> GIVEN TASK 1
Why does compound 1 form μm-thick aggregates on SiO2, according to the pyromellitic diimide passage?
> GIVEN TASK 2
From the pyromellitic diimide passage, reproduce word for word the part that opens with the words containing "Topographical AFM images" and closes with "and (h) 3 nm.".

> PASSAGE TO READ
________________________
Molecular structure of the four pyromellitic diimides.

We have studied their molecular aggregation behavior by employing the solvent-induced precipitation (SIP) approach,[41,42] followed by a slow post-treatment process, that is, solvent vapor annealing (SVA),[43,44] which was expected to promote rearrangement of the obtained architectures on the solid substrate. The self-assembly behavior was also explored by means of atomic force microscopy (AFM) corroborated by 1H NMR and temperature-resolved IR studies.

Results and Discussion

A drop of 0.1 mM solution of compounds 1–4 was applied to the basal plane of SiO2 substrates. Because of their low solubility, compounds 1 and 2 were dissolved in warm dimethyl sulfoxide (DMSO), whereas 3 and 4 were solubilized in chloroform. To promote molecular aggregation, SIP was exploited by adding aliquots of 1:50 v/v ratio of solutions in a nonsolvent. The chosen nonsolvent was chloroform for compounds 1 and 2 and methanol for compounds 3 and 4. The obtained dispersions (50 μL) were drop-casted onto SiO2 substrates and dried in air.

The morphology of the films obtained by fast aggregation process induced by the addition of a nonsolvent during SIP was imaged by AFM operating in intermittent contact-mode (Figure a–d). In such an SIP process, the molecule–molecule interactions are maximized and the substrate has mainly the role of guiding the positioning of structures already preformed.

Figure 2

Topographical AFM images of the self-assembled architectures produced by SIP (top) and their successive modification resulted from the SVA post-treatment (bottom) of compounds 1 (a, e), 2 (b, f), 3 (c, g), and 4 (d, h). Z-scales: (a) 3 μm (inset: 4 nm), (b) 600 nm, (c) 3 μm, (d) 1000 nm, (e) 80 nm (inset: 7 nm) (f) 900 nm, (g) 80 nm, and (h) 3 nm.

Figure a reveals that compound 1 forms μm-thick aggregates on SiO2 as a result of the poor wettability of the dropped dispersion, which tends to cluster in very small regions on SiO2. Nevertheless, by investigating the apparently uncovered areas, very small and flat regions of a molecular adsorbate are observed. These domains are homogeneously spread on the surface of SiO2: they consist of grains exhibiting an average thickness of 1 nm and diameters of about 150 nm (see the inset in Figure a and the particle distribution in Figure S10), which is consistent with a self-assembly scenario in which molecules are arranged in an edge-on fashion.
________________________
> RECORDED INFORMATION
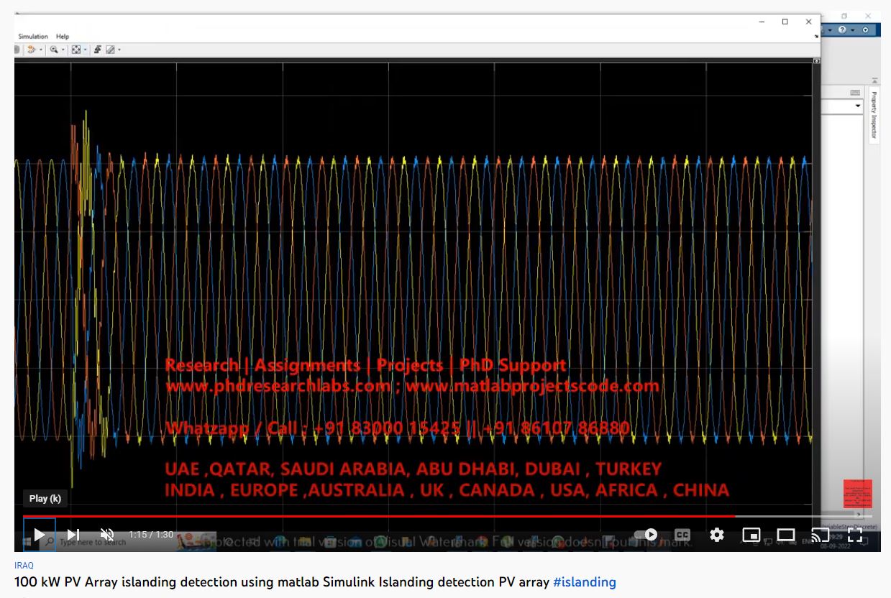Enter full screen mode
Viewport: 891px width, 598px height.
pyautogui.click(x=854, y=535)
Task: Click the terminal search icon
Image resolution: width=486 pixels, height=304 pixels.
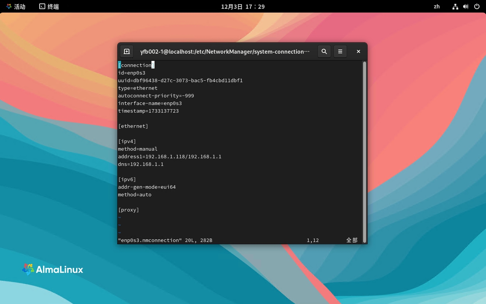Action: 324,51
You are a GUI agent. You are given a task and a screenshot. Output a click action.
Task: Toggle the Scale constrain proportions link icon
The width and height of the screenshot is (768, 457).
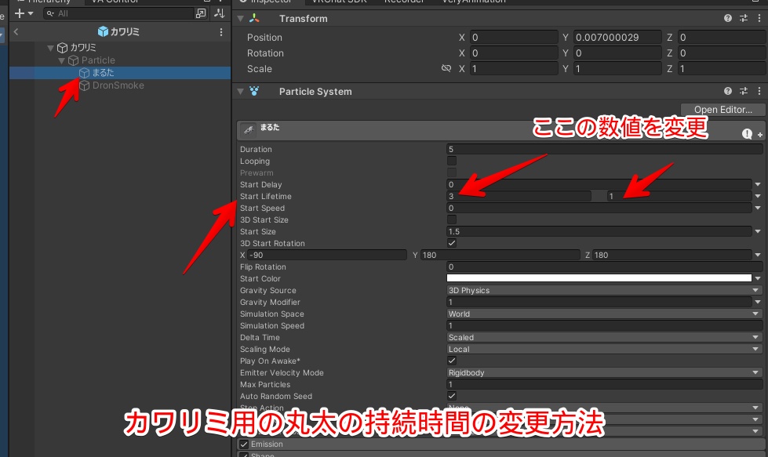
________________________
> EXPECTED OUTPUT 1
Compound 1 forms μm-thick aggregates because the dropped dispersion wets the SiO2 poorly. As a result, it tends to cluster in very small regions on the surface.

> EXPECTED OUTPUT 2
Topographical AFM images of the self-assembled architectures produced by SIP (top) and their successive modification resulted from the SVA post-treatment (bottom) of compounds 1 (a, e), 2 (b, f), 3 (c, g), and 4 (d, h). Z-scales: (a) 3 μm (inset: 4 nm), (b) 600 nm, (c) 3 μm, (d) 1000 nm, (e) 80 nm (inset: 7 nm) (f) 900 nm, (g) 80 nm, and (h) 3 nm.